**Task prompt:**
In the listing below, find the line containing "Task: Select the pointer arrow tool". Write out that line and every line after it to the end, exactly and only those.

**Records shown:**

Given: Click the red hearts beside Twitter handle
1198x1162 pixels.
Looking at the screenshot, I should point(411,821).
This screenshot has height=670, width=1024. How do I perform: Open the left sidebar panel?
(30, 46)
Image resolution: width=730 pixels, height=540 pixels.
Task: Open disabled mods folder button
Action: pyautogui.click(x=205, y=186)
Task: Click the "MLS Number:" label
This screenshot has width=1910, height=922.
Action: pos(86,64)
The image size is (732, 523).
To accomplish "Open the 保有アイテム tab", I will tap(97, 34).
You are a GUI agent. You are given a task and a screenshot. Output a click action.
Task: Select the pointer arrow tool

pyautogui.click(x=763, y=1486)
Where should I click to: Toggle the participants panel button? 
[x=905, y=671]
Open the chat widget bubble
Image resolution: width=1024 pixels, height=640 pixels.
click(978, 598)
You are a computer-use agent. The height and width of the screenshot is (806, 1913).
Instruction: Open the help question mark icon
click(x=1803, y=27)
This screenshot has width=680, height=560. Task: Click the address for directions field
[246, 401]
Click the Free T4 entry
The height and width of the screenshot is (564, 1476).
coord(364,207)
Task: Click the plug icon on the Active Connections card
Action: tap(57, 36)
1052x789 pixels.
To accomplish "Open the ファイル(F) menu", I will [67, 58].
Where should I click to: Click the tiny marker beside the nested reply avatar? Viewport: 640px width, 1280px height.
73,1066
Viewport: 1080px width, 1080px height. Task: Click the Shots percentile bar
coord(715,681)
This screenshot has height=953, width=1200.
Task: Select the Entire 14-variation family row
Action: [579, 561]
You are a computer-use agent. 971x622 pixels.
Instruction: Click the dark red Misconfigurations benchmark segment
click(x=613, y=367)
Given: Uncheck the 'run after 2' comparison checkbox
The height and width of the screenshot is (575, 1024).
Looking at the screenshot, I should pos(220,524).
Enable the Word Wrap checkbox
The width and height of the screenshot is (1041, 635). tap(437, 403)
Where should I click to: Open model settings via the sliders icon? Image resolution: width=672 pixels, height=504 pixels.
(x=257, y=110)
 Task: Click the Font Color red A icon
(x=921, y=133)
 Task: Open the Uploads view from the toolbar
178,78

**Result for this exercise:**
Task: Select the pointer arrow tool

pyautogui.click(x=763, y=1486)
Where should I click to: Toggle the participants panel button? 
[x=905, y=671]
Open the chat widget bubble
Image resolution: width=1024 pixels, height=640 pixels.
click(978, 598)
You are a computer-use agent. The height and width of the screenshot is (806, 1913).
Instruction: Open the help question mark icon
click(x=1803, y=27)
This screenshot has width=680, height=560. Task: Click the address for directions field
[246, 401]
Click the Free T4 entry
The height and width of the screenshot is (564, 1476).
coord(364,207)
Task: Click the plug icon on the Active Connections card
Action: tap(57, 36)
1052x789 pixels.
To accomplish "Open the ファイル(F) menu", I will [67, 58].
Where should I click to: Click the tiny marker beside the nested reply avatar? Viewport: 640px width, 1280px height.
73,1066
Viewport: 1080px width, 1080px height. Task: Click the Shots percentile bar
coord(715,681)
This screenshot has height=953, width=1200.
Task: Select the Entire 14-variation family row
Action: [579, 561]
You are a computer-use agent. 971x622 pixels.
Instruction: Click the dark red Misconfigurations benchmark segment
click(x=613, y=367)
Given: Uncheck the 'run after 2' comparison checkbox
The height and width of the screenshot is (575, 1024).
Looking at the screenshot, I should pos(220,524).
Enable the Word Wrap checkbox
The width and height of the screenshot is (1041, 635). tap(437, 403)
Where should I click to: Open model settings via the sliders icon? Image resolution: width=672 pixels, height=504 pixels.
(x=257, y=110)
 Task: Click the Font Color red A icon
(x=921, y=133)
 Task: Open the Uploads view from the toolbar
178,78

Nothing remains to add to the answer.